The extracted LABS and LGG bacterial supernatant was mixed with at ratios of 1:20 to generate bacterial supernatant culture medium and 0.5 mM sodium butyrate (represent butanoic acids) in which MC3T3-E1 and RAW 264.7 cells were incubated at 37 °C in 5% CO2. The bacterial supernatant culture medium and sodium butyrate was replaced every 48 hours. PBS was as control and added in plates.

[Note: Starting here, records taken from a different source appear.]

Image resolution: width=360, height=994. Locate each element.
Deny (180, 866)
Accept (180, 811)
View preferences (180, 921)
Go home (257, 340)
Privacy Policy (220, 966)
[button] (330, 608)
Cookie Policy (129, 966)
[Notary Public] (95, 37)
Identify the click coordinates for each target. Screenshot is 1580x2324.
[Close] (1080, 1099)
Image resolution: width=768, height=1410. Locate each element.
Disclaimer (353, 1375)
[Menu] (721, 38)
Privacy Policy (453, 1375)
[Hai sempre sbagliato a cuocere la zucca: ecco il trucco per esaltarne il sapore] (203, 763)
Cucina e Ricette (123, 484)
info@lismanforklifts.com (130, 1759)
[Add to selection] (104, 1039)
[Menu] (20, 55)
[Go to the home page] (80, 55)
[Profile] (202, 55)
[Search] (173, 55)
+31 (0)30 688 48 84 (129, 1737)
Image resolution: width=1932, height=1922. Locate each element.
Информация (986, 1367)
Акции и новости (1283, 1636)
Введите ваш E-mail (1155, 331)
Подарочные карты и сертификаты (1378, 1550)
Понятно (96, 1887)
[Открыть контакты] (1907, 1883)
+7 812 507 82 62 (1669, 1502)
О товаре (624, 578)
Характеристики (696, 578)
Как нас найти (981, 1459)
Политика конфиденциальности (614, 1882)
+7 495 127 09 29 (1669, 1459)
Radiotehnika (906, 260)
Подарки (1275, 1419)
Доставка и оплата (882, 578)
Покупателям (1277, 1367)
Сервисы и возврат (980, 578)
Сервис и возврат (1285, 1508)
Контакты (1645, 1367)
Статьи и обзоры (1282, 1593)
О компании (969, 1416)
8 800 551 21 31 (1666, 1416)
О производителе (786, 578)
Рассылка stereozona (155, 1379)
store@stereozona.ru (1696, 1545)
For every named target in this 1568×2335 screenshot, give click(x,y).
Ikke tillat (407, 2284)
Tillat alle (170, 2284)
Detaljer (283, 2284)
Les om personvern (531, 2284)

ALP/ Alizarin red staining was performed on the MC3T3-E1 cells after 7 days of incubation in induction medium. Two milliliters of citric acid concentrate was added to 100 ml of deionized water and then mixed with acetone (2:3 ratio) to produce a fixing solution. The prepared fixing solution was added to the culture plates to fix the osteoblasts for 3 min. Substrate was applied dropwise to completely cover the fixed osteoblasts, and the plates were incubated at 37 °C for 15 min in the dark before being washed with distilled water for 5 min. The cells were stained with Alizarin red solution for 7 min and then washed with distilled water for 5 min. The slides were dried at room temperature and sealed. The cells were observed and photographed under a microscope.
Tartrate-resistant acid phosphatase (TRAP) staining of RAW 264.7 osteoclasts was performed after treating them with the same method for 5 days.
1.9 Statistical Analysis
Data was represented by mean ± SD and analyzed by SPSS 11.0 software. The one way ANOVA analysis tukey’s posthoc was used for general measurement data. R software (Version, 2.15.3) was used to nonmetric multidimensional scaling (NMDS) analysis. P < 0.05 was defined as a significant difference.